4. Make sure you have a reliable reader/aggregator installed. Your reader/aggregator will translate the RSS feeds (remember, they're XML files) into clear, readable content. Until Google discontinued the product in 2013, Google Reader was a popular RSS reader/aggregator with a loyal following.12 However, there are still a number of great alternatives for both desktop and mobile use. These alternatives include Feedly, Digg Reader, NewsBlur, Pulse, and Flipboard.13 Pictured below: my Feedly stream.


5. Enjoy!

What are its strengths and weaknesses?

RSS has a number of strengths and weaknesses, which are important to consider. Background sources here14 and here.15


  • Saves time
  • Provides timely and relevant updates
  • Highly individualized/personalized content
  • Users don't have to release personal information like email address
  • Less spam and unsolicited content


  • Legal disputes over content ownership
  • May be difficult for publishers to drive traffic to their pages
  • RSS requires significant bandwidth (periodic downloads)

Are there similar tools? What is the future of RSS?

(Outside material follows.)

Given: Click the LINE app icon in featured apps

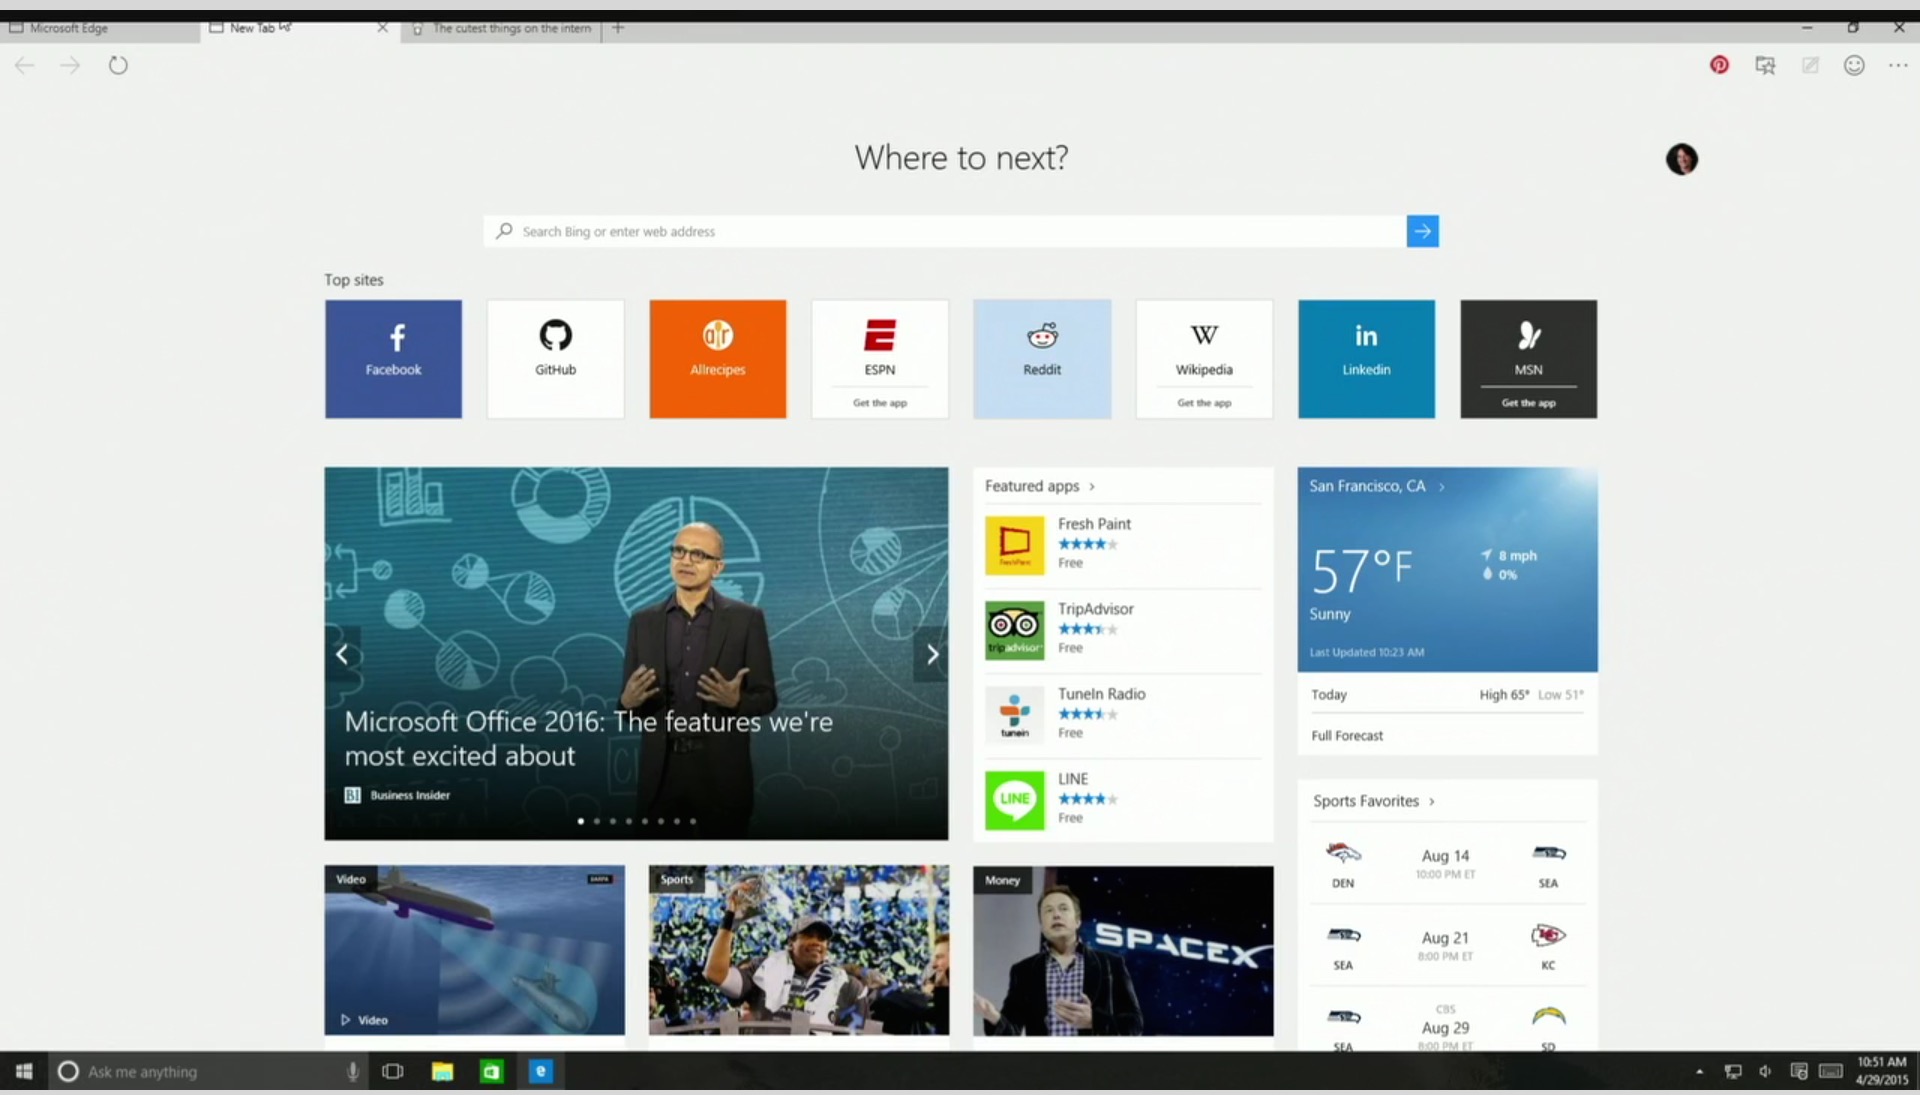Looking at the screenshot, I should [1015, 797].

Shortly after Harvard Law School "froze" the specification to the RSS 2.0 format, technologists discussed building a new product that would address the deficiencies of RSS.16 The result was a tool called Atom, which, in many ways, provides a more robust framework than RSS.17 For more detailed information regarding how RSS and Atom differ, please see this web page.18 Both RSS and Atom are active in the marketplace today. It is also important to think about the future of RSS and related technologies. Social media platforms like Facebook and Twitter offer users the ability to follow their favorite content creators and sort information, much like RSS readers. Accordingly, it will be interesting to see whether social media and other tools will force RSS technologies out of competition in the near future.